В отличие от Каласа и многих придворных она твердо верила, что правление в интересах простого народа и было наилучшей заботой об интересах короля.
– Не все ваши суждения о церкви вызывают у меня несогласие, – говорила Джилсепони. – Но должна вам сказать: сегодня абеликанский орден совсем не похож на тот, каковым он являлся в минувшие десятилетия. Ныне он больше печется о благополучии простых людей – подданных короля Дануба.
Герцог Калас выслушал ее небольшую речь с подобающей учтивостью, однако Джилсепони вновь заметила, каким гневом полыхают его темные глаза.
Уверенная в том, что назначение Браумина – дело решенное и ее муж не отступит от своего слова, королева могла себе позволить насладиться созерцанием досады и подавленности, овладевшими герцогом.
Пожалуй, она испытывала даже некоторое злорадство. Джилсепони радовалась, видя, как события оборачиваются против высокомерных и напыщенных вельмож, считавших себя единственно значимыми людьми в королевстве. Все их заботы о народе сводились к одному: главное, чтобы народ не бунтовал против короля.
Сегодня по высокомерию Каласа был нанесен ощутимый удар. Герцог потерпел поражение и сам прекрасно это понимал. Он озирался по сторонам, словно ища поддержки. Однако его всегдашней союзницы Констанции Пемблбери на сей раз рядом не было. Уж она-то наверняка воспротивилась бы назначению Браумина. Но Констанция уже месяц – с самого дня свадьбы – почти не показывалась королю на глаза. Она объявила, что намерена провести предстоящую зиму в провинции Йорки, где климат теплее и мягче.
Джилсепони совсем не огорчил отъезд придворной дамы, хотя она и понимала: госпожа Пемблбери, как и герцог Калас, не так-то легко выпустит новую королеву из-под своего пристального и придирчивого наблюдения.
И все же у Джилсепони было достаточно оснований наслаждаться своей маленькой победой. Король Дануб не принадлежал к числу сговорчивых людей, легко поддающихся убеждению. Но если бы он без многодневных споров и возражений просто уступил ей, женщина была бы явно разочарована. Она часто спорила с мужем, обсуждая государственные дела. Джилсепони считала, что они оба только выиграют, если станут придерживаться правила: открыто обсуждать каждый вопрос, прежде чем принимать решительные меры. И здесь ее позиция была непоколебимой. Пусть многим в Урсале не придется по нраву назначение Браумина епископом, зато это обернется несомненным благом для Палмариса и всех северных земель.

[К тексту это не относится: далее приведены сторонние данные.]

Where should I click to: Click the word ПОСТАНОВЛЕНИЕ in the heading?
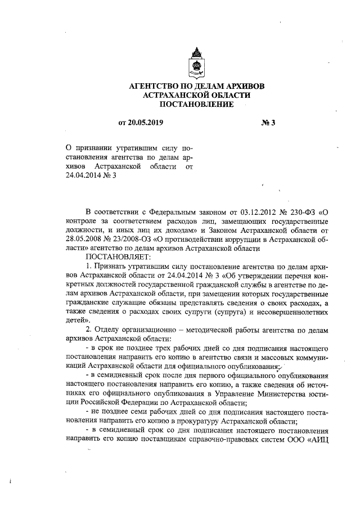click(x=196, y=105)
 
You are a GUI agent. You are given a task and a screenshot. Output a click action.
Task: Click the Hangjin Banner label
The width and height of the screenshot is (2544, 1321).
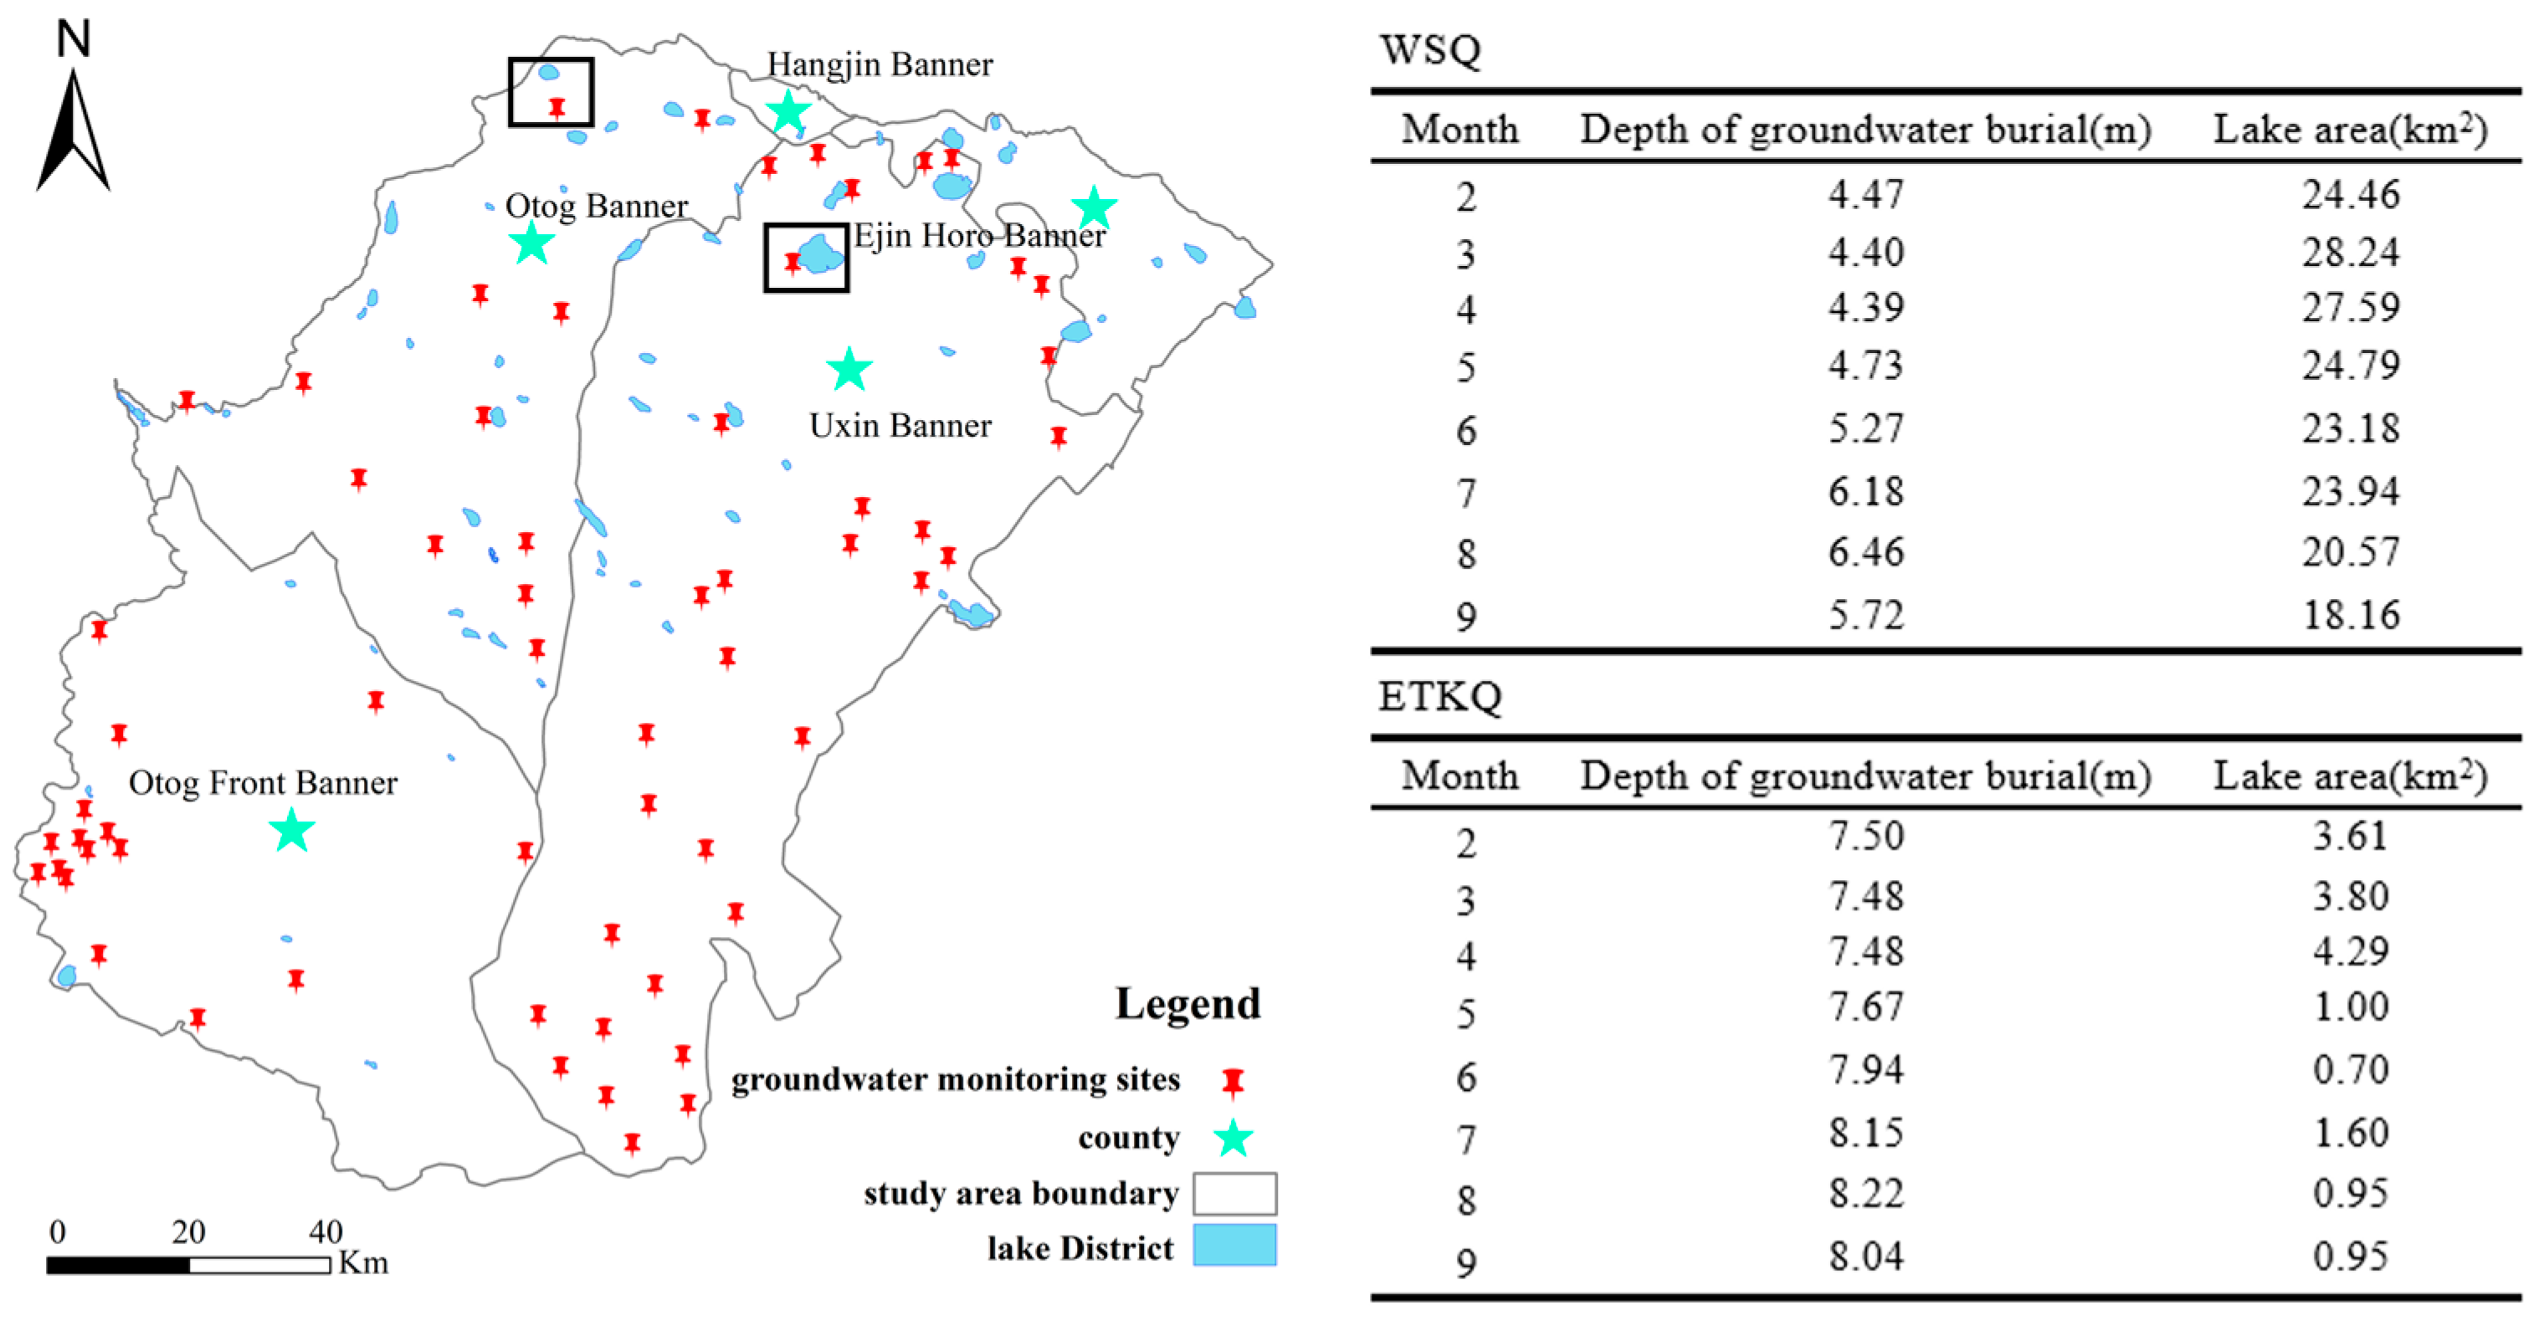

Герцог Калас, слегка поклонившись, попросил разрешения оставить королевскую чету, ибо хотел проследить за подготовкой лошадей. Раз в неделю они с Данубом непременно выезжали на охоту, а сегодня был именно такой день. Каждый жест герцога красноречиво свидетельствовал, что он не согласен с назначением Браумина Херда епископом Палмариса. Калас явно считал это назначение уступкой Дануба своей жене.
Что ж, думала Джилсепони, это делало ее победу еще сладостнее.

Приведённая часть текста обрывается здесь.